Voice computing has been on the radar for quite some time and in recent years has reached a level of mainstream penetration to be almost pedestrian. Nobody is amazed by Siri anymore, in fact people are more annoyed that she’s not better than she is. The steady spread of home assistants such as Google Home and Amazon Alexa, coupled with the standard inclusion of ‘speech to text’ as a standard element of any SDK has turned voice computing into a broadly unexciting assumption.

There is an obvious distinction between voice computing and what we broadly deem as ‘AI’, which is the crux of what made the announcement of Google Duplex all the more groundbreaking. The real game changer is that Duplex seems to be a technology that can talk to people, as opposed to something that is purely reactive against human commands.

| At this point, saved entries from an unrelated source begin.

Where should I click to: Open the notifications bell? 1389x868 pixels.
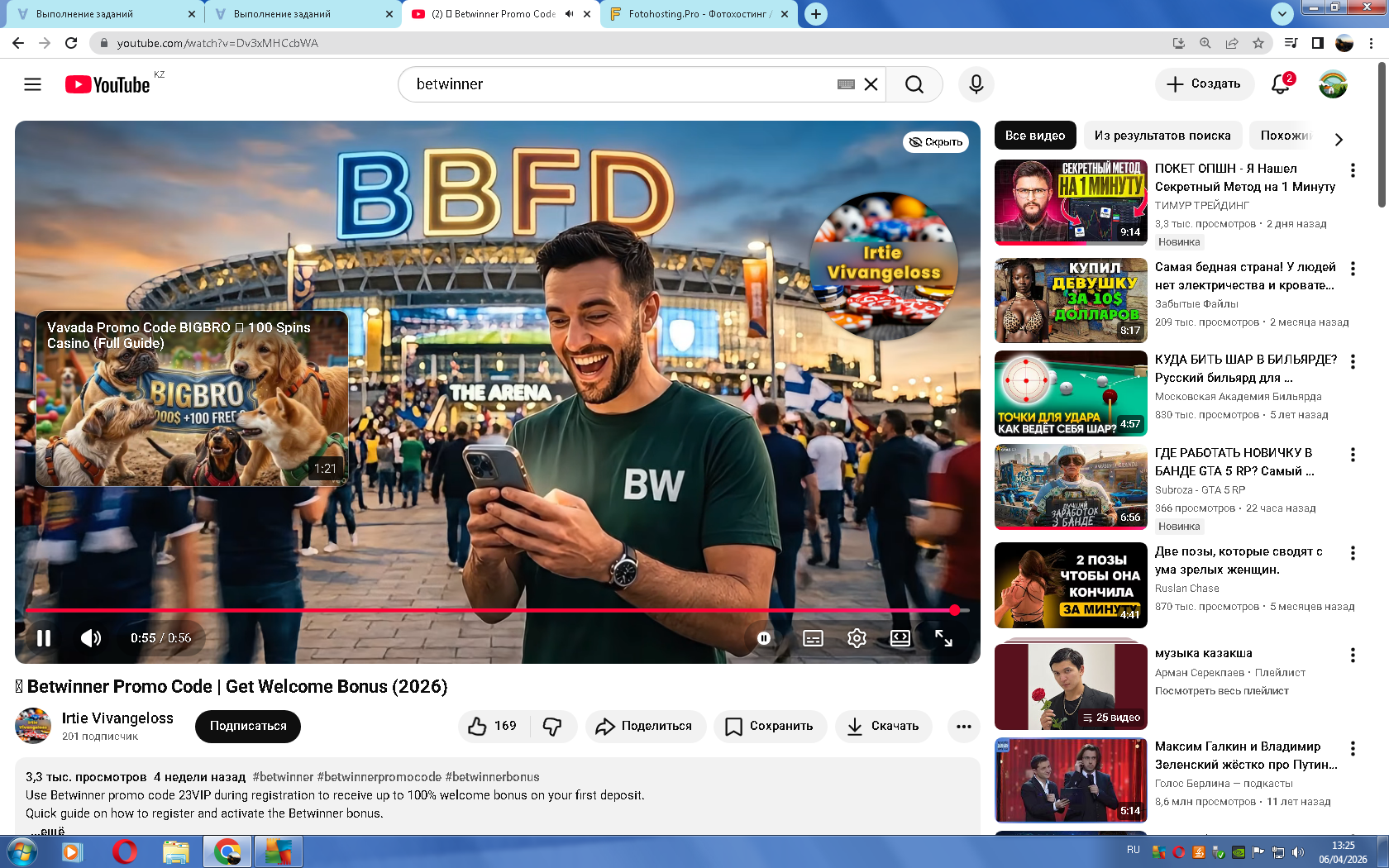(x=1280, y=84)

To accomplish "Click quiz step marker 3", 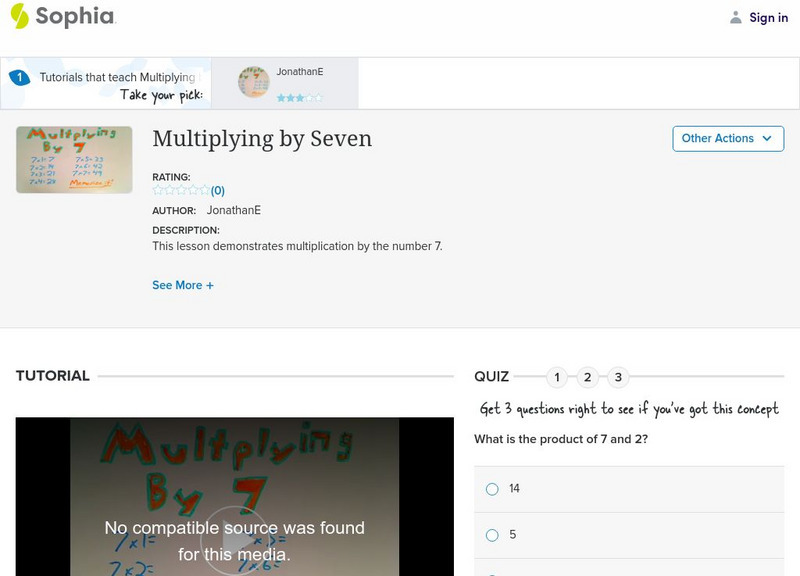I will [617, 376].
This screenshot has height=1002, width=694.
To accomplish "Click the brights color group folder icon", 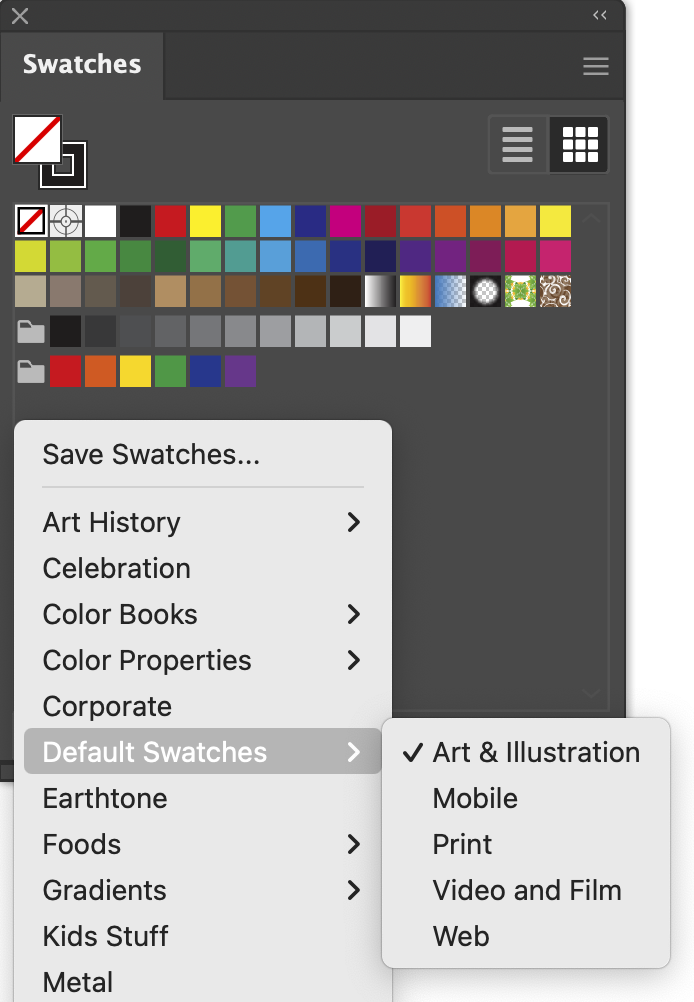I will [30, 371].
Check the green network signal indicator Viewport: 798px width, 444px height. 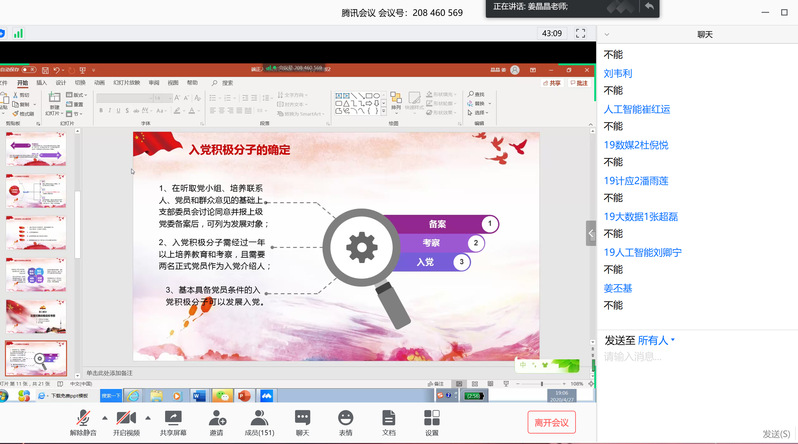click(x=18, y=34)
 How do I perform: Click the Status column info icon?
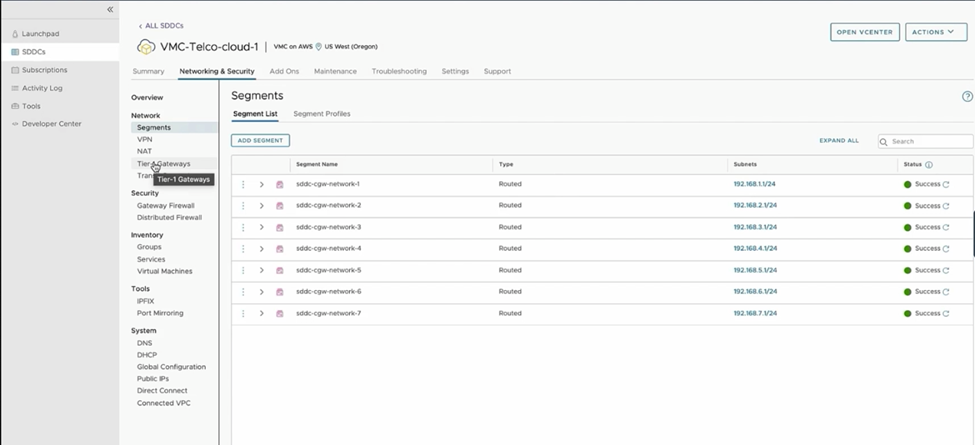[x=929, y=165]
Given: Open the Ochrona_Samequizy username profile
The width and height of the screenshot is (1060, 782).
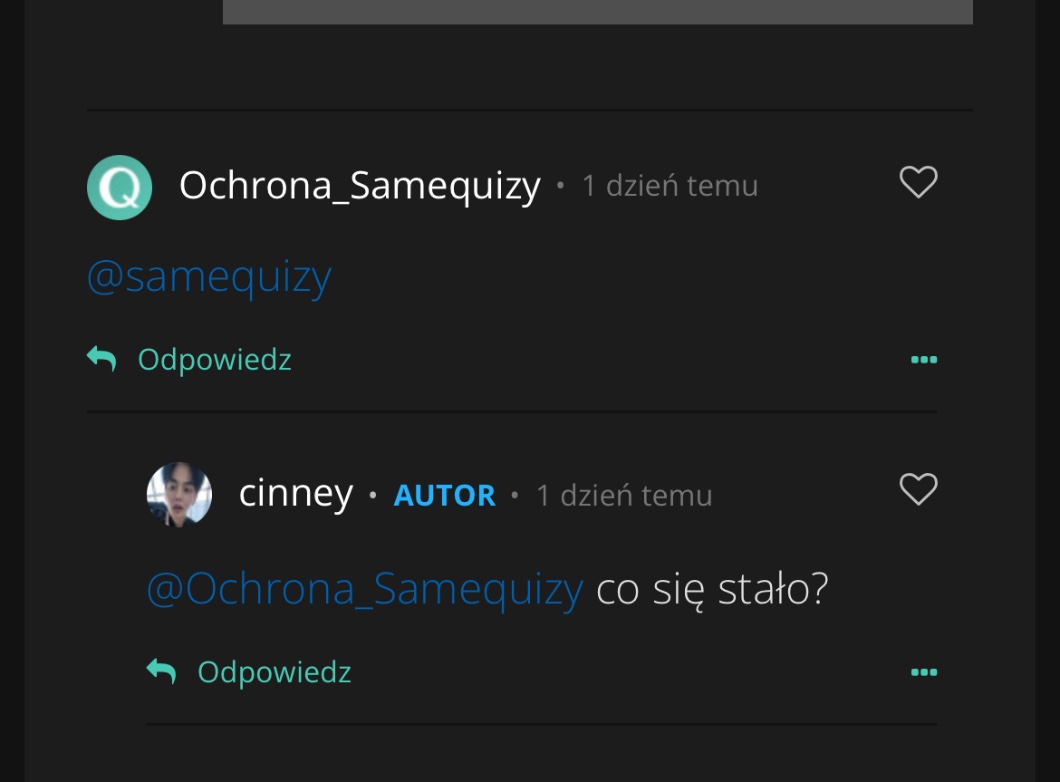Looking at the screenshot, I should pos(359,186).
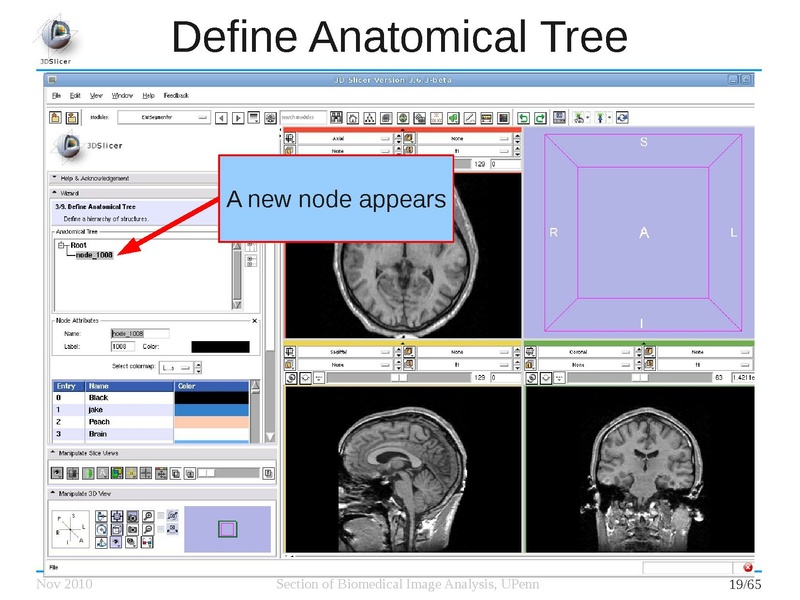This screenshot has height=600, width=800.
Task: Click the Redo toolbar icon
Action: click(539, 116)
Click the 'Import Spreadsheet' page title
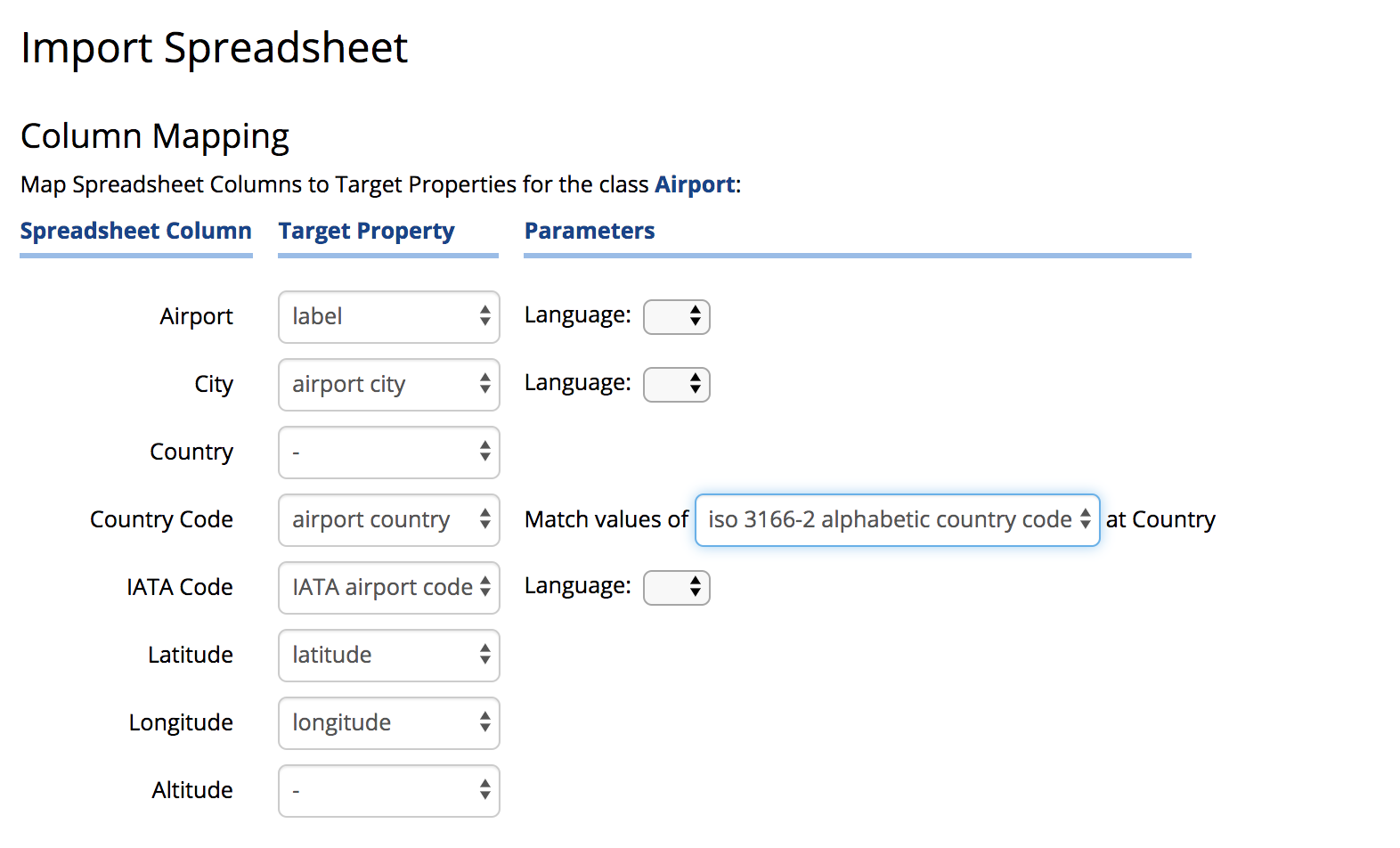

The demo of Duplex shown at Google I/O, as well as commentary from those who have been provided early access to the product, illustrates a conversational agent with an impressive ability to weave through changing conversational contexts, ask for clarification, and defer the conversation to a human when abjectly confused. Impressively, according to Lauren Goode’s experience with the product, Duplex was so effective at simulating humanity that when a human did interject and complete the conversation, Goode was mostly oblivious to the fact. Duplex really does seem like one of those defining moments to bring us ever closer to that illusory ideal of ‘general AI’.

But if for a moment we take the blinkers off and be skeptical about what something like Duplex means for AI and computing generally, its utility is in fact highly questionable.

To understand that is to understand the entire ‘scope’ of the AI concept, and in tech there appears to be a notable lack of agreement on what different people are thinking when using the term ‘AI’. For folks in IT, the ‘AI’ designation is generally used to denote enablers for automation and big data analysis, in consumer technology it tends to be equated with conversational computing, and in other circles such as deep learning statistics or some realms of engineering ‘AI’ is used effectively as a synonym for machine learning. Individually each of these interpretations is a fragmented way of viewing the concept, but in totality start to paint quite a holistic picture.

AI Deconstructed

I think a good way of deconstructing AI is by demarcating the tasks of learning and execution, and the relevant sub-elements that sit within.

Machine Learning is the heartbeat of the AI revolution. The idea of AI — bringing a degree of human-like intelligence to silicon and wires — is a fantasy as old as computers themselves. The reason why we talk about it with such fervour now is that the framework of machine learning— computers gaining knowledge through organic learning and neural nets instead of hard coded and inflexible logic — is getting us tangibly closer to realising that fantasy.

En route to this ideal we need data: that is, the inputs from which machines will actually learn from, and we need the algorithms which encompass the logic for continuous improvements that help machines make sense of these ‘sensory’ inputs. To run all of it we need the infrastructure such as the server farms (cloud services or on-premises) or local processing units, as well as the learning environments or ‘runtimes’. Learning environments define whether we are conducting learning for a car (by capturing relevant driving data for autonomous vehicles), across a web-based service (data mining across email or social accounts), on a local device (such as iPhone Siri Suggestions), or any other specific environment.

Then, once we get machines to learn, how does that actually manifest? AI execution encompasses a variety of things that AI will be useful for: these four buckets are a pretty good summation of what those things could be.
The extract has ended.